The Great State of Arkansas was ranked last among all states in a recent report by the American Telemedicine Association on telemedicine practice standards. The good news is the Arkansas Board of Medicine indicated plans to address this issue through new rules this year. Its Telemedicine Advisory Committee is working on an advisory opinion or new regulations regarding telemedicine. Currently, Arkansas Code 17-80-117, enacted in April 2015, and Regulation No. 2(8) of the Arkansas State Medical Board, require an initial in-person encounter to establish a valid physician-patient relationship. The Board’s Committee circulated draft rules in October, which if enacted would improve the practice environment by allowing a doctor to establish a relationship with a patient “using a face-to-face real-time audio and visual technology” in certain situations.
Interested telemedicine companies and healthcare providers looking to offer telemedicine services in Arkansas should review the draft rules and consider contacting policymakers to make your voice heard regarding the practice standards.
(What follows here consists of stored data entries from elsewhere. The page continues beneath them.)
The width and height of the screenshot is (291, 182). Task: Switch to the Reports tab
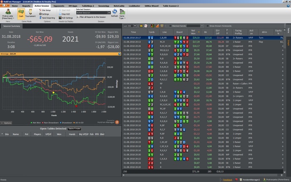tap(26, 6)
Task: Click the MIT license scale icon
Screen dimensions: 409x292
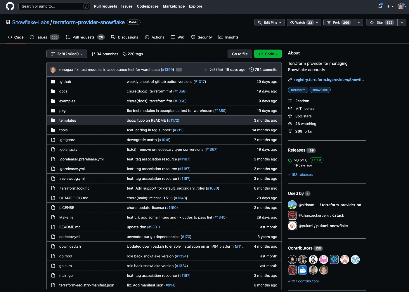Action: pyautogui.click(x=290, y=108)
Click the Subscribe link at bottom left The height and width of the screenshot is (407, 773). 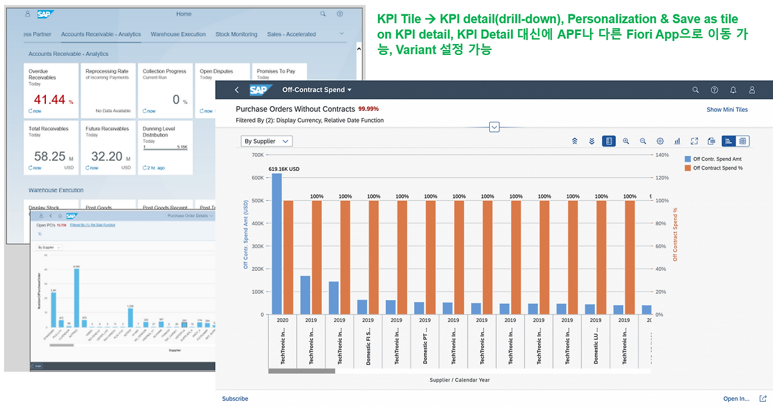pos(234,399)
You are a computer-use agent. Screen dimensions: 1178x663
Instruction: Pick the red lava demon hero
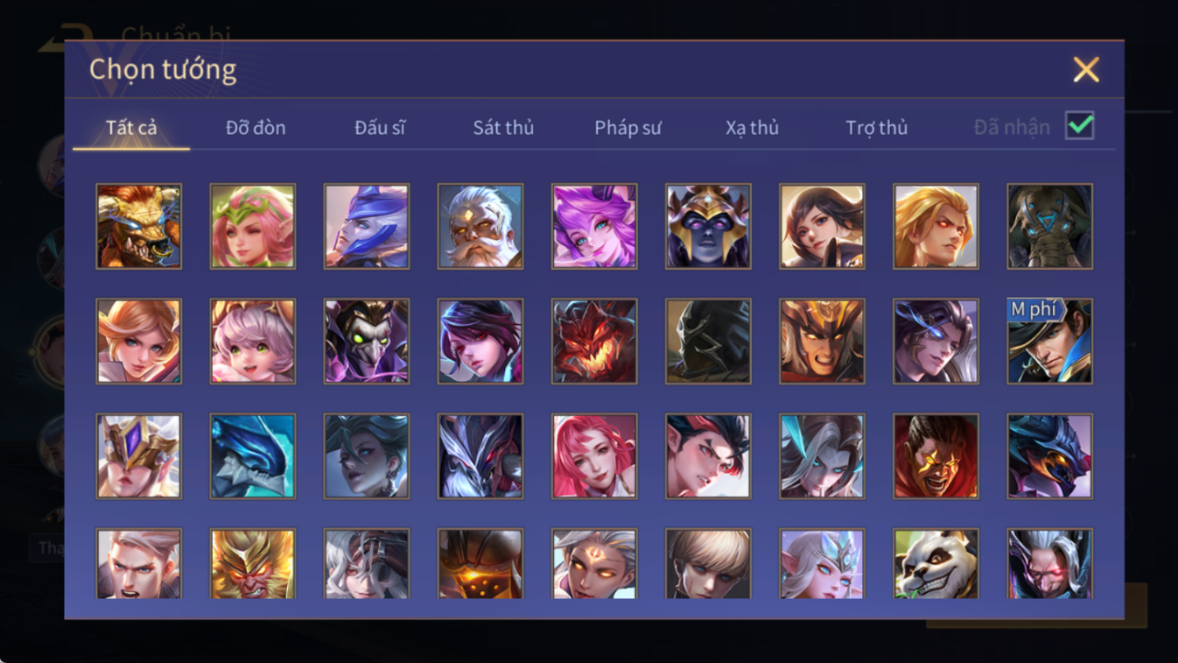click(594, 342)
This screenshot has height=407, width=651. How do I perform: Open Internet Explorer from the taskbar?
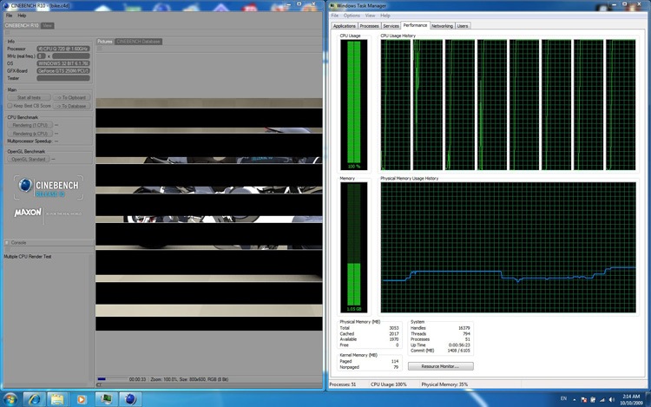36,398
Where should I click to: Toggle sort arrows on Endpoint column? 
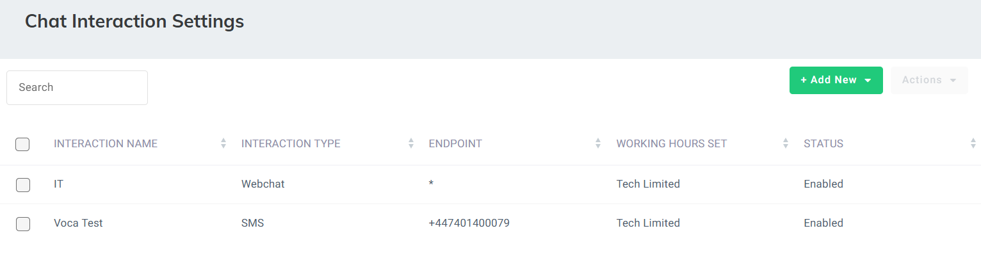598,143
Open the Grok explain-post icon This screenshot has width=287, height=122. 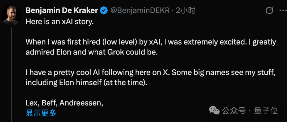[269, 11]
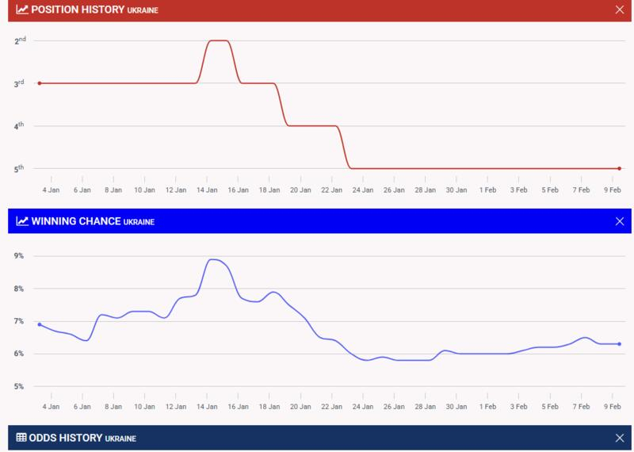Close the Winning Chance panel
Viewport: 634px width, 452px height.
click(x=620, y=221)
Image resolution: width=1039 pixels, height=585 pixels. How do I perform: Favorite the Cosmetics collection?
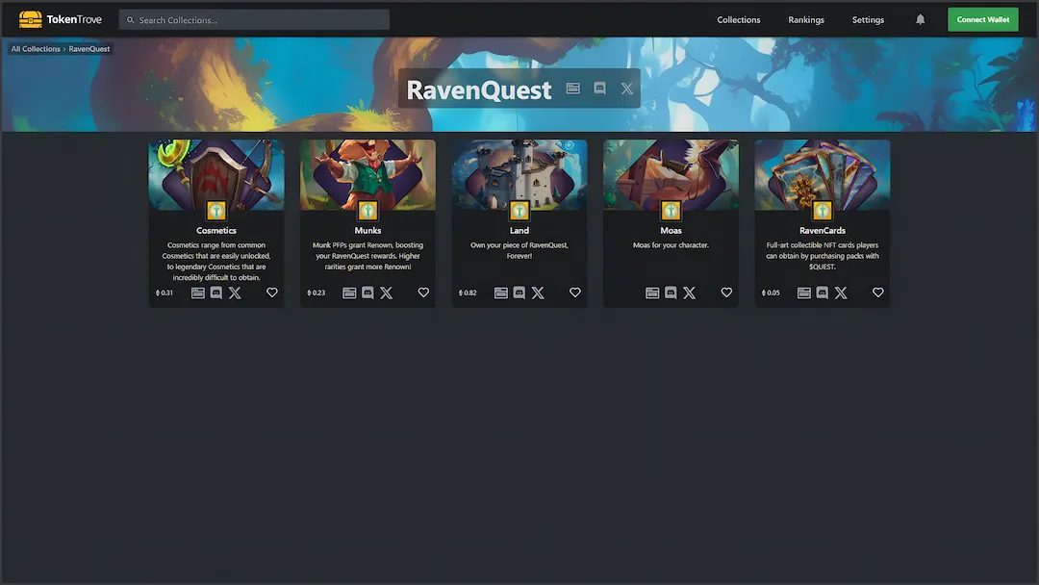pyautogui.click(x=271, y=292)
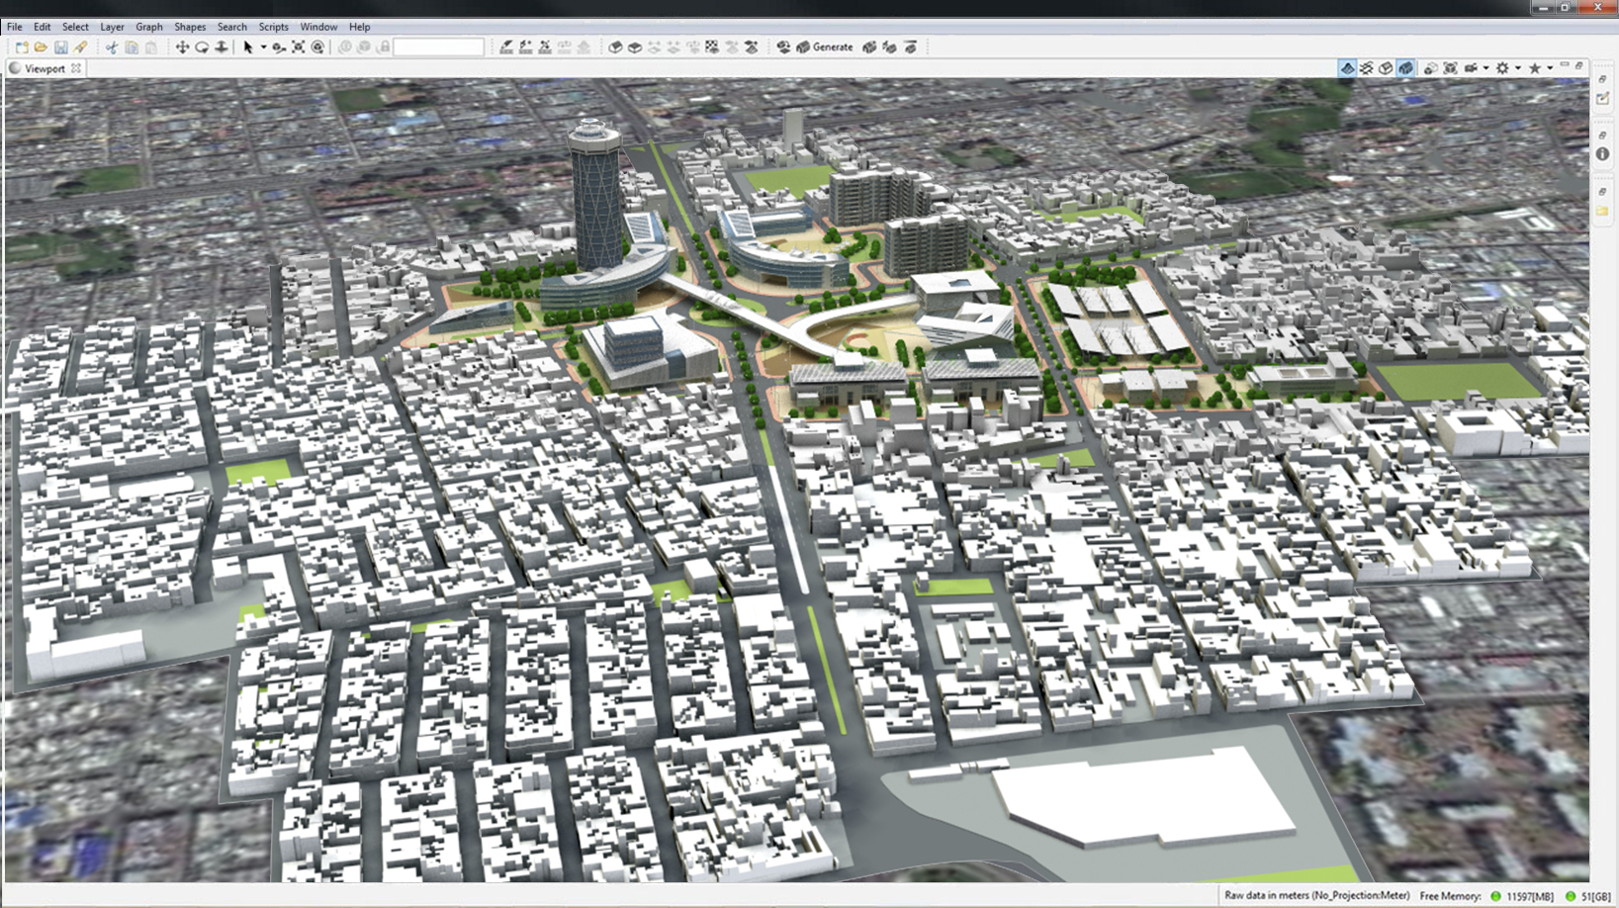Select the Move (four-arrow) transform tool
Image resolution: width=1619 pixels, height=908 pixels.
[182, 47]
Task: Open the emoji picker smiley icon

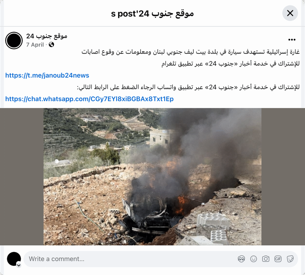Action: click(253, 259)
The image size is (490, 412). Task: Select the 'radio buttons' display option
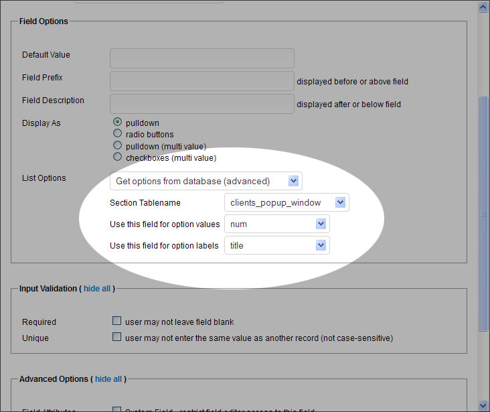click(118, 134)
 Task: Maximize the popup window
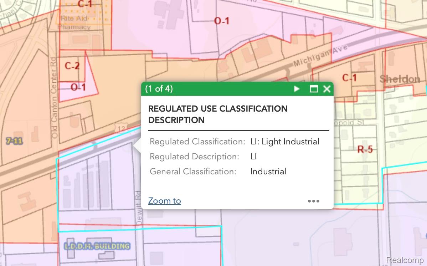coord(314,89)
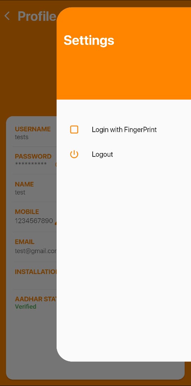Choose the Logout menu entry
Image resolution: width=191 pixels, height=386 pixels.
[124, 154]
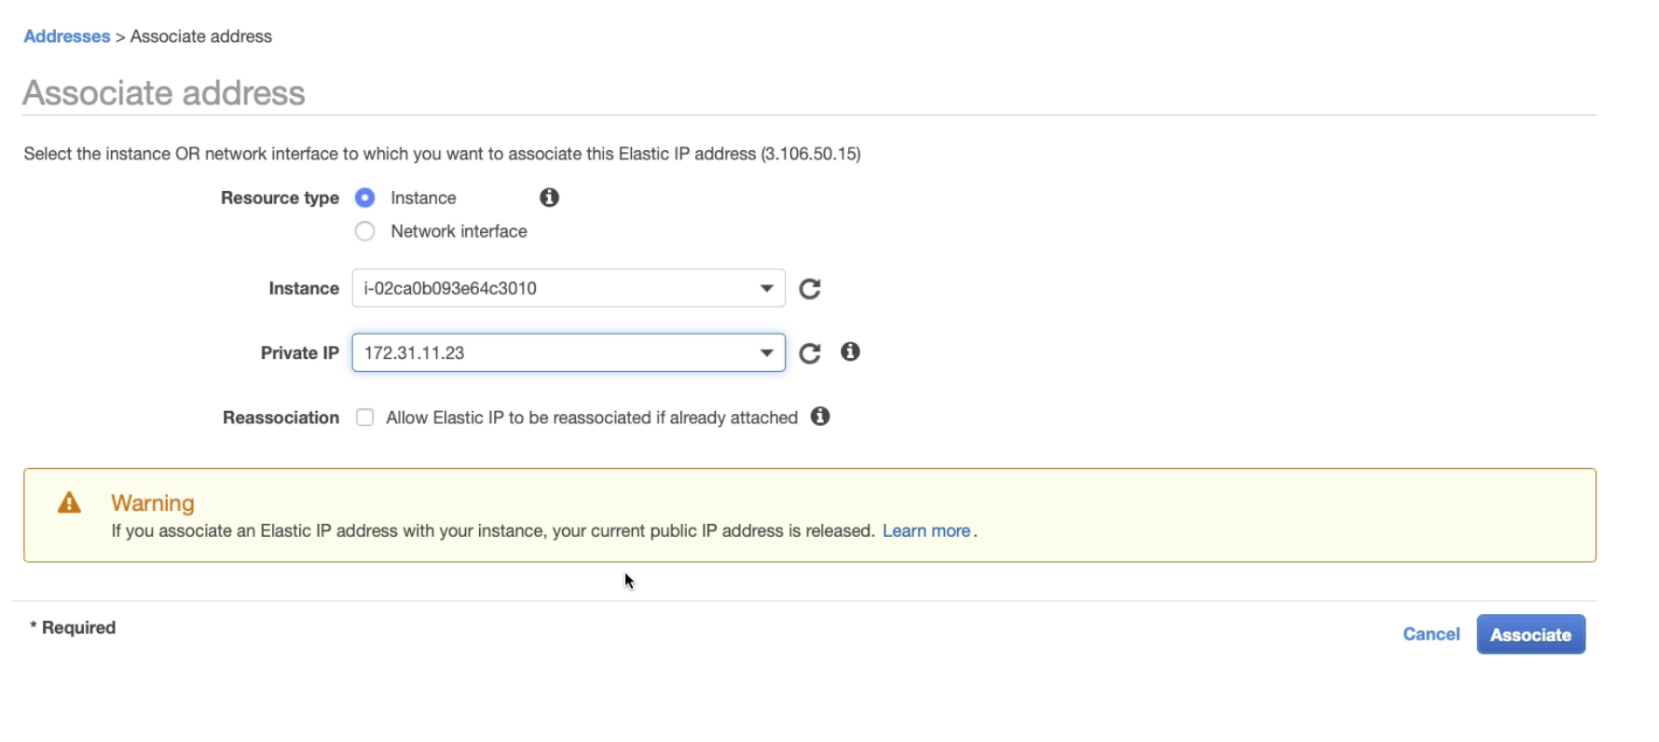
Task: Click the info icon next to Private IP
Action: click(850, 352)
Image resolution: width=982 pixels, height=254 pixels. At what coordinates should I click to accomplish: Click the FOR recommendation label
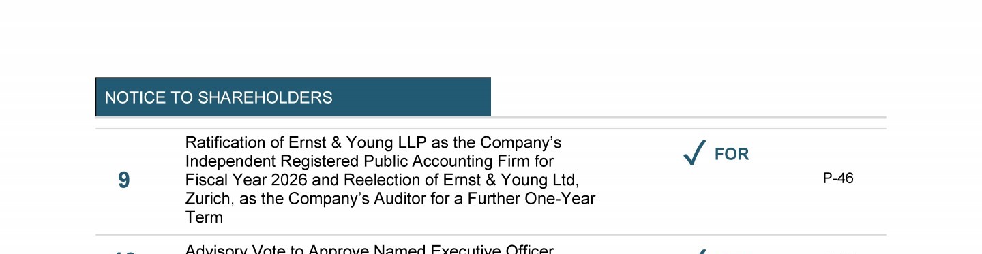point(732,155)
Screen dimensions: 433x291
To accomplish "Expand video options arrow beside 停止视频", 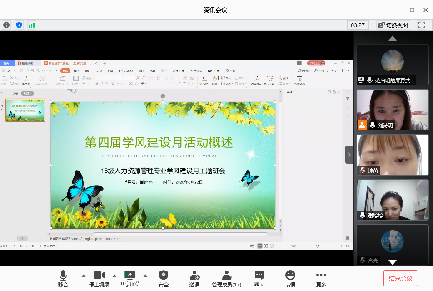I will click(x=114, y=276).
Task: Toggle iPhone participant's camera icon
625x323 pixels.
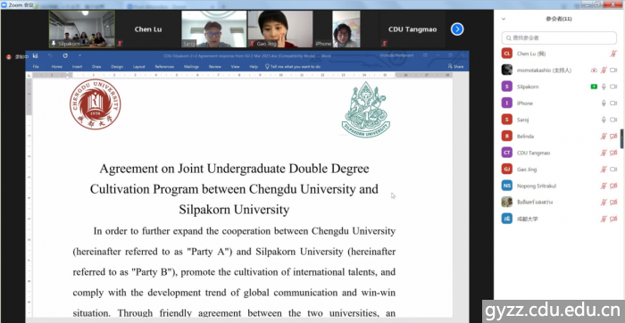Action: point(613,104)
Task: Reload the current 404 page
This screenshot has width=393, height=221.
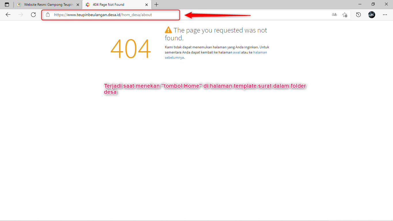Action: 33,15
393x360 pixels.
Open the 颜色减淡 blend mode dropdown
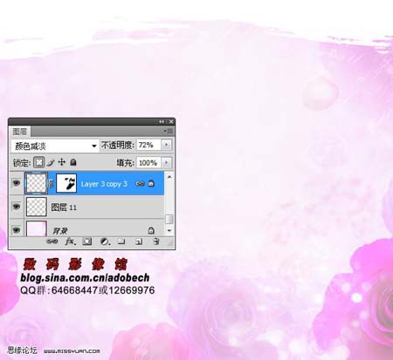[55, 146]
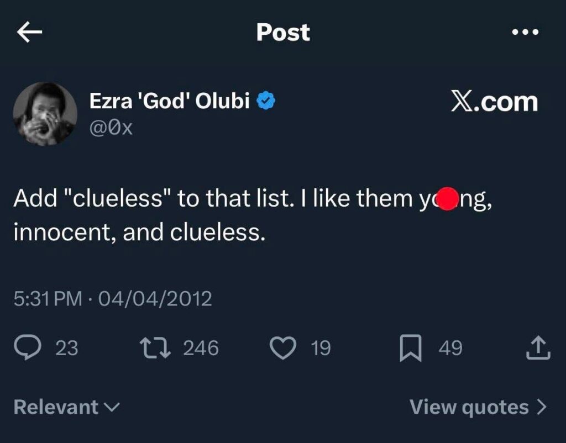Click the @0x handle
566x443 pixels.
click(x=111, y=128)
The draft rules provide as follows:
-
Establishing a provider-patient relationship. The rules begin with the premise that an in-person exam is the preferred method of establishing a patient-physician relationship. However, the rules permit an initial encounter via “face-to-face real-time audio and visual technology” in the following circumstances:
-
The patient (or guardian) provides a detailed explanation of their complaint to the physician;
-
The technology and peripherals used are at least equal to an in-person examination by a physician; and
-
Prior to treatment; the patient (or guardian) must provide informed consent:
-
to be treated via telemedicine after being provided a description of the potential risks, consequences, and benefits of treatment through telemedicine; and
-
for the physician to provide treatment through non-in-person real time interactive audio & video encounter or the use of audio, visual technologies.
-
-
-
If a patient-physician relationship is established via telemedicine, then the following apply to each subsequent visit via telemedicine:
-
Informed Consent: The physician must confirm that informed consent has been obtained.
-
Remote Prescribing: Absent a prior in-person history and physical, physicians may not issue a prescription for: (i) any controlled substances; or (ii) lifestyle drugs.
-
Medical Records: Physicians must send a medical record documenting the encounter to the patient via email or regular mail within twenty-four (24) hours of the encounter. The record must also be sent to a physician designated by the patient or the patient’s primary care physician (PCP) within twenty-four (24) hours unless the patient specifically requests it not be sent.
-
Prompt Referral: If the patient needs to be seen in person for their current medical issue, the treating physician must make every reasonable effort to refer the patient to an appropriate medical care provider/facility and document the recommendation in the patient chart.
-
Standard of Care: The same standard of care applies as an in-person encounter. Physicians must take an appropriate patient history and physical, when necessary using appropriate technology, during the initial encounter and keep a documented medical record.
-
Follow-up Care Encouraged: Every telemedicine encounter must include a documented statement encouraging and directing the patient to establish a relationship with a primary care provider and to seek follow-up care with a primary care provider after every telemedicine encounter.
-
Licensure: Physicians providing care via telemedicine to a patient located within the state of Arkansas must be licensed to practice medicine in Arkansas.
-
Record Inspection: Physicians who provide care via telemedicine must provide a complete copy of the patient’s medical record to the Arkansas State Medical Board upon request.